**ASSIGNMENT:** Your answer must be every line of the data that holds the string "Jewellery".
━━ DATA PROVIDED
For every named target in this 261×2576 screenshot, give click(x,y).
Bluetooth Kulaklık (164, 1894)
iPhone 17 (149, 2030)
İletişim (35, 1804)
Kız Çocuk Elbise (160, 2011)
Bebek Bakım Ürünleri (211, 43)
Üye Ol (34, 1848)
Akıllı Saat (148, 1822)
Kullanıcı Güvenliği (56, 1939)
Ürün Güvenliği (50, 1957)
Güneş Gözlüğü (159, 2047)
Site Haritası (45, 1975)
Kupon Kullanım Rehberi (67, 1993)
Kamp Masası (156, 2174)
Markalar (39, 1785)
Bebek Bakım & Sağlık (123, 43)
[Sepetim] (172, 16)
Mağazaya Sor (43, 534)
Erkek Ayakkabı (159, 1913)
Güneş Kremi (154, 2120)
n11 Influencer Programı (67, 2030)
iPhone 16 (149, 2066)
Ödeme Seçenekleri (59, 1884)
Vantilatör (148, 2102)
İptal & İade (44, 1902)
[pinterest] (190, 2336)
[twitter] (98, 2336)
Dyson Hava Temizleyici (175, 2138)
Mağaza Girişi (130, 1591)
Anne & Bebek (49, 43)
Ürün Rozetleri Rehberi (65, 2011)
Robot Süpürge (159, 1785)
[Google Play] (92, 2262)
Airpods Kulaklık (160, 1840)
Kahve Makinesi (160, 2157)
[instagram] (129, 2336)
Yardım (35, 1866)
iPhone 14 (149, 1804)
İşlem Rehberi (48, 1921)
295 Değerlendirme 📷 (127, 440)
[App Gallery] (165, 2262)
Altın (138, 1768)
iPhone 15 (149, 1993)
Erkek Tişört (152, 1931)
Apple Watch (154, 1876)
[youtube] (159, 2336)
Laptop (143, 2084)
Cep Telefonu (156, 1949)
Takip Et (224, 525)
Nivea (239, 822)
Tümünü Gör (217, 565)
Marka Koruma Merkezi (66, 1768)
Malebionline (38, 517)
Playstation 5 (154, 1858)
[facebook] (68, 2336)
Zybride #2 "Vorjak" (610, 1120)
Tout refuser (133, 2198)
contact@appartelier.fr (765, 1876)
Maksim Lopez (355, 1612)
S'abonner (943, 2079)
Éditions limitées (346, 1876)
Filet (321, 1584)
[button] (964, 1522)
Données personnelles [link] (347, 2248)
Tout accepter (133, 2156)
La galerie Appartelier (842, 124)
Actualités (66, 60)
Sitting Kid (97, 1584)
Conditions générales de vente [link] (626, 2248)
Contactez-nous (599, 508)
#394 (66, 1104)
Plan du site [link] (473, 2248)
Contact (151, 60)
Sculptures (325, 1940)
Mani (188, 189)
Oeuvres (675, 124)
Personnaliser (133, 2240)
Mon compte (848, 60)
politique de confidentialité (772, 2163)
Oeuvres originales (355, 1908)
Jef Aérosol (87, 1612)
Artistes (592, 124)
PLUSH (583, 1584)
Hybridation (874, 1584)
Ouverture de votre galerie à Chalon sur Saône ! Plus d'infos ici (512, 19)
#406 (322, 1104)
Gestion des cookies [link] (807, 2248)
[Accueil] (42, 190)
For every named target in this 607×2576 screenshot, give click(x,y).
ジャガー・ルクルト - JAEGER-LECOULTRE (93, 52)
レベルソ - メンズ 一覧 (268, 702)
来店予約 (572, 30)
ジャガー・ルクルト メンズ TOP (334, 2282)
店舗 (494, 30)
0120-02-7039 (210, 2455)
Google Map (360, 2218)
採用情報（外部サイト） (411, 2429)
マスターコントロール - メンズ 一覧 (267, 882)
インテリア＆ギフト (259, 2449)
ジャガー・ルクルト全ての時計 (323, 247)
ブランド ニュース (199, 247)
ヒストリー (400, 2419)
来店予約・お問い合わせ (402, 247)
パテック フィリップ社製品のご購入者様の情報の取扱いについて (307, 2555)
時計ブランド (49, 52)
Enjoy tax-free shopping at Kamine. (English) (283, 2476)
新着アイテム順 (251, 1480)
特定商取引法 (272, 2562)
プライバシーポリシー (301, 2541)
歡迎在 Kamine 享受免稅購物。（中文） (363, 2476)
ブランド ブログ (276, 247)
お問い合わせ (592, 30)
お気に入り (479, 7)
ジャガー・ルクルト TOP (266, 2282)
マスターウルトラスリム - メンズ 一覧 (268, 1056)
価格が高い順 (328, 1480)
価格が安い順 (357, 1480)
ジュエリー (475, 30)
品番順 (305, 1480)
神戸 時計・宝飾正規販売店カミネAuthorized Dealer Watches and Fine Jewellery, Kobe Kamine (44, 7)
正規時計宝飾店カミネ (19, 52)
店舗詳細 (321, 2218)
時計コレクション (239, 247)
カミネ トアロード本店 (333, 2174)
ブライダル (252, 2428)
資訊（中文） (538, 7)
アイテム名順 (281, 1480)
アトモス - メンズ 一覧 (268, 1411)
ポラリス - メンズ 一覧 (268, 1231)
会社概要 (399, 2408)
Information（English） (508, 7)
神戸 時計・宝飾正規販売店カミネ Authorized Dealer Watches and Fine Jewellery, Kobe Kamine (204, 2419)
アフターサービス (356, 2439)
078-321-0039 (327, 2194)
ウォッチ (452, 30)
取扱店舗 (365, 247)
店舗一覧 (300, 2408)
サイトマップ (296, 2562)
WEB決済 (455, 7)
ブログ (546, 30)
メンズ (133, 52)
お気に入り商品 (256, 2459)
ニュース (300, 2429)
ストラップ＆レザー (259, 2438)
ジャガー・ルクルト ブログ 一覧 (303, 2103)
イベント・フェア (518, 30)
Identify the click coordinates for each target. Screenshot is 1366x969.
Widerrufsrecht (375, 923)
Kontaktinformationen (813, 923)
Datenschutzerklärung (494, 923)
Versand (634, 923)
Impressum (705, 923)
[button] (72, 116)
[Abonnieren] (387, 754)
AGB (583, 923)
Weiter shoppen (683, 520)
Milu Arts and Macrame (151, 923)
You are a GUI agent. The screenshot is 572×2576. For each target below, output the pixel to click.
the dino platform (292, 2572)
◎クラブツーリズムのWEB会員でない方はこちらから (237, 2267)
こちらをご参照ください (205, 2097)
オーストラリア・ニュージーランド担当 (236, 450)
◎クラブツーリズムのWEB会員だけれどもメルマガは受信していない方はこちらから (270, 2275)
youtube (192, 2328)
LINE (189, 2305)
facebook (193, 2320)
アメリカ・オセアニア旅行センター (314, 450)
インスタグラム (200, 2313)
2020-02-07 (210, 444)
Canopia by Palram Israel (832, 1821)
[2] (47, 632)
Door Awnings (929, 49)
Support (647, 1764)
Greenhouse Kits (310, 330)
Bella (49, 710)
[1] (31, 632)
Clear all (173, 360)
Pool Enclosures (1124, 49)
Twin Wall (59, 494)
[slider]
━━━━
**EXERCISE ANSWER:**
神戸 時計・宝飾正規販売店カミネAuthorized Dealer Watches and Fine Jewellery, Kobe Kamine (44, 7)
神戸 時計・宝飾正規販売店カミネ Authorized Dealer Watches and Fine Jewellery, Kobe Kamine (204, 2419)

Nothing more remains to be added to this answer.